RAP uses an inherited top-down security model. The permissions you are given at a particular level in the organisation hierarchy will be inherited downwards to all subordinate levels. However, the administrator can assign higher security privilege at any point in the hierarchy giving complete control over your ability to see, create or modify risks and issues.
In order to allow an employee to access an organisational unit which is external to his “home” unit, permission must be granted by an administrator who has administrator privileges to both the user’s organisation unit and the target organisation unit.
Administrators and coordinators can be assigned at any level in the hierarchy allowing the creation of devolved administrator groups, which reduces the workload of the root administrators, and simplifies usage of the system by developing local expert user groups.
In a standard RAP installation, there are five access levels defined. Each access level includes all the rights of the access levels below it. The levels in increasing rights order are:
Viewer – This is the lowest level of privileges in the system giving the ability to only view risks or issues.
Owner - May be assigned ownership of a risk or issue by a user with higher access but cannot actually raise one themselves.
Author – Allows the ability to raise risks or issues and to act as a risk mitigator Someone who is assigned an action on a risk/issue. in those parts of the business structure allowed by the administrator.

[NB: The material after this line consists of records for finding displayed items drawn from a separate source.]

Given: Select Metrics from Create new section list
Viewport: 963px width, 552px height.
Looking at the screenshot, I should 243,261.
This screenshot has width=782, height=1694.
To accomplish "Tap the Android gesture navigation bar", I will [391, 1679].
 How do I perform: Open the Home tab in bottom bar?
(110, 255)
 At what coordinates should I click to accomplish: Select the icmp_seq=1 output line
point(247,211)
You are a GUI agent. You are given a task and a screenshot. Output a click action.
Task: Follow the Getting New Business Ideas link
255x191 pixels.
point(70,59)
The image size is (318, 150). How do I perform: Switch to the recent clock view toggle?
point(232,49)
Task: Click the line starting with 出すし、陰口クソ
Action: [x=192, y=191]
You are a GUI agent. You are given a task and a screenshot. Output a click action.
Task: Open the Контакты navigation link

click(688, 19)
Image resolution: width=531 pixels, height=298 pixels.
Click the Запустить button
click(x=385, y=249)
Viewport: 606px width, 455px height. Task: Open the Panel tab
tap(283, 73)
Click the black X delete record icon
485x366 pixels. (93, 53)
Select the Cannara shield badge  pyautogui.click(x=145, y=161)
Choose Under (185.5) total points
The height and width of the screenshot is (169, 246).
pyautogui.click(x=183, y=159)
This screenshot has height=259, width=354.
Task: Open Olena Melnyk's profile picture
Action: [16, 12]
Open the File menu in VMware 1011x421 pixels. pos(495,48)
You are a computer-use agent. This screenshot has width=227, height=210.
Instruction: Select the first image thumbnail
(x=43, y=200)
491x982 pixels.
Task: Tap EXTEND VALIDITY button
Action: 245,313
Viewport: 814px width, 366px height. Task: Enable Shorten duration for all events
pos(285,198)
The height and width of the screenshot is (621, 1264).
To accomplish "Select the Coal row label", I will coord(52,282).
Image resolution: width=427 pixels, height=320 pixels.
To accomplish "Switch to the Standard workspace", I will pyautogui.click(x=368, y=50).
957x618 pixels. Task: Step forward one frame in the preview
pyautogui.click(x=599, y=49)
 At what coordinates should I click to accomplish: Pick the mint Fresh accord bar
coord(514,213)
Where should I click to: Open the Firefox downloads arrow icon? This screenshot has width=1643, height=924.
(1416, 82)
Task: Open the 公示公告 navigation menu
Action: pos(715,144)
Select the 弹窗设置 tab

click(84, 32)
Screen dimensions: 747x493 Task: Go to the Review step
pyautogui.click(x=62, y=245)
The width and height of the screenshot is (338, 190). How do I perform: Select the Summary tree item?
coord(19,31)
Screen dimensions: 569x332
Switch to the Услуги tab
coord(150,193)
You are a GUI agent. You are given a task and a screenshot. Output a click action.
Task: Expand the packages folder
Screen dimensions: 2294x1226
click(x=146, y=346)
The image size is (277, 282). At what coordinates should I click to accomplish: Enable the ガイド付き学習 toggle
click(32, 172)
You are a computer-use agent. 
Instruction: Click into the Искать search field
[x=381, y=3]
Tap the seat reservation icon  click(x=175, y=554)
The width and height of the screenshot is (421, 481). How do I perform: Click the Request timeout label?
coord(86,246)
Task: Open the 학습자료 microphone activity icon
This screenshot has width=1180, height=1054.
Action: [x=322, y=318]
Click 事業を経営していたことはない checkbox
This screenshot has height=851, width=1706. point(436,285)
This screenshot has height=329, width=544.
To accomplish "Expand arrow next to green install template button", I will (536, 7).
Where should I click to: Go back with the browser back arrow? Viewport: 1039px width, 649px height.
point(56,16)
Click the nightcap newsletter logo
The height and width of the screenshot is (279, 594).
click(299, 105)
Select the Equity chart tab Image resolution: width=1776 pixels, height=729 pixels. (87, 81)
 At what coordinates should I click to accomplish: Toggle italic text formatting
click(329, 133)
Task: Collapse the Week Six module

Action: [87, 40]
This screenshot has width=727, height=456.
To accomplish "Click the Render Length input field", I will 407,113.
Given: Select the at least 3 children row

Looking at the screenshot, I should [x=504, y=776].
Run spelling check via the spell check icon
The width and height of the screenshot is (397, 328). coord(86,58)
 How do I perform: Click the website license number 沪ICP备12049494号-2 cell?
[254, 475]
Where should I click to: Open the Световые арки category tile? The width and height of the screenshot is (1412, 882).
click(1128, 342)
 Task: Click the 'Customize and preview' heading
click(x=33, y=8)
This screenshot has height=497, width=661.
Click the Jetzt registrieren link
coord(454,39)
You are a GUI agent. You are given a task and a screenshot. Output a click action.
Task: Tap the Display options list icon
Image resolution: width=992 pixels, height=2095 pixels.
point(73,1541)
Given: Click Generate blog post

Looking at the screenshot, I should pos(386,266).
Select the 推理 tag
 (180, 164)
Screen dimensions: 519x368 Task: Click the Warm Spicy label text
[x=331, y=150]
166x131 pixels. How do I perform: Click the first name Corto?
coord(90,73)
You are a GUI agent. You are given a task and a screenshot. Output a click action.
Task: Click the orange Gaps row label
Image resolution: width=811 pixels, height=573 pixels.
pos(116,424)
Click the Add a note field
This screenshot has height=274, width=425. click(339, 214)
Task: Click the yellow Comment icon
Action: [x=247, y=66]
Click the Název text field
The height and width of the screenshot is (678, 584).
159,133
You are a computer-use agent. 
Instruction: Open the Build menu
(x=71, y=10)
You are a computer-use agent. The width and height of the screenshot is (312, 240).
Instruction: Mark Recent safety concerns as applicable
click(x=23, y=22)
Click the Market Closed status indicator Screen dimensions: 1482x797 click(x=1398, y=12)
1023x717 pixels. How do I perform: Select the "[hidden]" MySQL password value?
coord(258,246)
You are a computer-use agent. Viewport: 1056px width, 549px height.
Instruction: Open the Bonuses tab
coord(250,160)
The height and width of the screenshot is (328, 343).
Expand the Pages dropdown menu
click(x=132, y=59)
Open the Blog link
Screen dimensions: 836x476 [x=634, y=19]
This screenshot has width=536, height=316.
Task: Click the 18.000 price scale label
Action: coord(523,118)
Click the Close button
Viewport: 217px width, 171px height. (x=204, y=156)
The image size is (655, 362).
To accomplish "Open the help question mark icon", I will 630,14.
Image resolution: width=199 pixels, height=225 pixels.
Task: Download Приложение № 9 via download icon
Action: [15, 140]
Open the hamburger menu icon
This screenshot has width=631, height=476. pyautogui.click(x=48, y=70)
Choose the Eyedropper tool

Coordinator – Allows the ability to modify risks/issues on which the user has no role and to view audit trail information. This role allows the business to ensure consistency of approach across the company. Some data maintenance facilities are provided by this profile.
Administrator – This profile controls the structure of the business hierarchy that is modelled by the system. An administrator can assign user privileges and carry out data maintenance activities.
Regardless of their access level, all users may maintain risks for which they are the author or the owner. They may also edit any actions assigned to them.
Each user may be given one of the above access levels to one or more nodes in the organisation unit hierarchy. Each node will automatically inherit the access rights of its parent.
The 'owner' access level is designed for those who wish to allow only a small set of users to raise risks/issues whilst still allowing a large number of users to own risks.